The Entebbe Agreement
In May 2010, six upstream countries – Ethiopia, Uganda, Kenya, Tanzania, Burundi, and Rwanda – signed a framework agreement in Entebbe, Uganda, which became known as the Entebbe Agreement. South Sudan joined in 2012. This document effectively nullified Egypt and Sudan’s historical water quotas outlined in the 1929 and 1959 agreements.
The Entebbe Agreement required the document to be ratified by the parliaments of at least six nations before the Nile Basin Commission, with permanent headquarters in Uganda, could be established. This commission would legally oversee the rights and responsibilities related to the Nile Basin Initiative while ensuring cooperation among member states on the sustainable and equitable management of water resources, moving beyond the previously dominant quota system.
Ethiopia has been the most proactive champion of this initiative. For a long time, work on the agreement stalled. Ethiopia and Rwanda became the first nations to ratify it in 2013. Tanzania followed in 2015, Uganda in 2019, and Burundi ratified the agreement in 2023.
To come into force, the agreement required ratification by six countries, and South Sudan became the sixth nation to approve the Entebbe Agreement on July 25, 2024, 14 years after it was initially signed. Kenya remains the only signatory whose parliament has yet to ratify the agreement.
What’s next?
According to the text of the agreement, the document will come into force exactly 60 days after the sixth country ratifies it.

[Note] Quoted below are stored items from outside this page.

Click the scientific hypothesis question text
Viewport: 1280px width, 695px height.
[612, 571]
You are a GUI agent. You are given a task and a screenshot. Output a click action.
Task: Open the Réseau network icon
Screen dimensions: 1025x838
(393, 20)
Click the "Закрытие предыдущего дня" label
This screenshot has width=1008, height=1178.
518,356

In October, Uganda is scheduled to host the Second Nile Summit (the first was held in 2017), where upstream Nile countries will gather to celebrate the entry into force of the historic Cooperative Framework Agreement and the establishment of the Nile Basin Commission.
However, these developments only add to the long-standing tensions between Egypt and Ethiopia, which extend beyond the issue of the Grand Ethiopian Renaissance Dam (GERD). At the beginning of 2024, the situation escalated dramatically after the Memorandum of Understanding was signed between Ethiopia and the unrecognized region of Somaliland on January 1. This agreement enabled Ethiopia to gain access to the Red Sea via the port of Berbera in exchange for potentially recognizing Somaliland.
Egypt has firmly backed the official Somali authorities, which have been outraged by the unilateral actions of the breakaway region. In August 2024, President of Somalia Hassan Sheikh Mohamud visited Cairo, where Egypt and Somalia signed a bilateral defense cooperation agreement. Following this, Egypt started supplying military aid to Somalia, demonstrating that it is prepared for a potential armed conflict with Ethiopia, in which Somalia may be used as a staging area.
Meanwhile, as the situation in the Nile Basin has shown, Ethiopia is not about to back down. Therefore, while the Entebbe Agreement aims to establish equality among nations and rectify colonial-era mistakes, it paradoxically heightens the likelihood of a renewed confrontation in East Africa, pitting two regional heavyweights – Egypt and Ethiopia – against each other.